Directions for this task
Please return, word for word, the line containing "Task: Collapse the Action List section" and each line after it through the end of the data below, and nothing else.

(Stored dataset items)
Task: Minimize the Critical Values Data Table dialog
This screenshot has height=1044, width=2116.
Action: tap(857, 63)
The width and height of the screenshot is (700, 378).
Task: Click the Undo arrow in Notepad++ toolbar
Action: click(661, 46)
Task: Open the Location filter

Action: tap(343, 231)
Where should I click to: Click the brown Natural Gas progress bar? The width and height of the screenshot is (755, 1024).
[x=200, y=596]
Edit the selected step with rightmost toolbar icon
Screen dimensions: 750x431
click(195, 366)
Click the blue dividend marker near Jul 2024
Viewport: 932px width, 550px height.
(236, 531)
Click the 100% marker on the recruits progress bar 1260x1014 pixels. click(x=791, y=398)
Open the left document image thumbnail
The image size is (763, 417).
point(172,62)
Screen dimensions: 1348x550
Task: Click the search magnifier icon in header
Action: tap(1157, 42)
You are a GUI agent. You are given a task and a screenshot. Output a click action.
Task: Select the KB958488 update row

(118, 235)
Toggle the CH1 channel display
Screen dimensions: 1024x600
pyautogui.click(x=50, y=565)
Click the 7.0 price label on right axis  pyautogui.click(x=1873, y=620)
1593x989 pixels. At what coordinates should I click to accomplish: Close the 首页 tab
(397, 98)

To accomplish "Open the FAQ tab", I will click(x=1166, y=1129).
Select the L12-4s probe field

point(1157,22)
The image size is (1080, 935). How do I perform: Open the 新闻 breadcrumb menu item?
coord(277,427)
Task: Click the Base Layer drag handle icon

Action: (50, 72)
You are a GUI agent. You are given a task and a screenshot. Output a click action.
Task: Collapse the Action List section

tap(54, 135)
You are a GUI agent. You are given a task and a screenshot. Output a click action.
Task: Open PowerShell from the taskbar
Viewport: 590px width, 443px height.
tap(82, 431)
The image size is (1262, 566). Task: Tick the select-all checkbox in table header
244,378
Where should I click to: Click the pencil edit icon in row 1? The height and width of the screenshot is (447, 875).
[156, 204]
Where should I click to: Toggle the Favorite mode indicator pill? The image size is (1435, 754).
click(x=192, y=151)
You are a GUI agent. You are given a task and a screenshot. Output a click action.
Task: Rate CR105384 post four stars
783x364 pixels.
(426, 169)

Result for this exercise
Task: Collapse the Action List section

tap(54, 135)
You are a GUI agent. You are given a task and a screenshot. Output a click action.
Task: Open PowerShell from the taskbar
Viewport: 590px width, 443px height.
tap(82, 431)
The image size is (1262, 566). Task: Tick the select-all checkbox in table header
244,378
Where should I click to: Click the pencil edit icon in row 1? The height and width of the screenshot is (447, 875).
[156, 204]
Where should I click to: Toggle the Favorite mode indicator pill? The image size is (1435, 754).
click(x=192, y=151)
You are a GUI agent. You are given a task and a screenshot. Output a click action.
Task: Rate CR105384 post four stars
783x364 pixels.
(426, 169)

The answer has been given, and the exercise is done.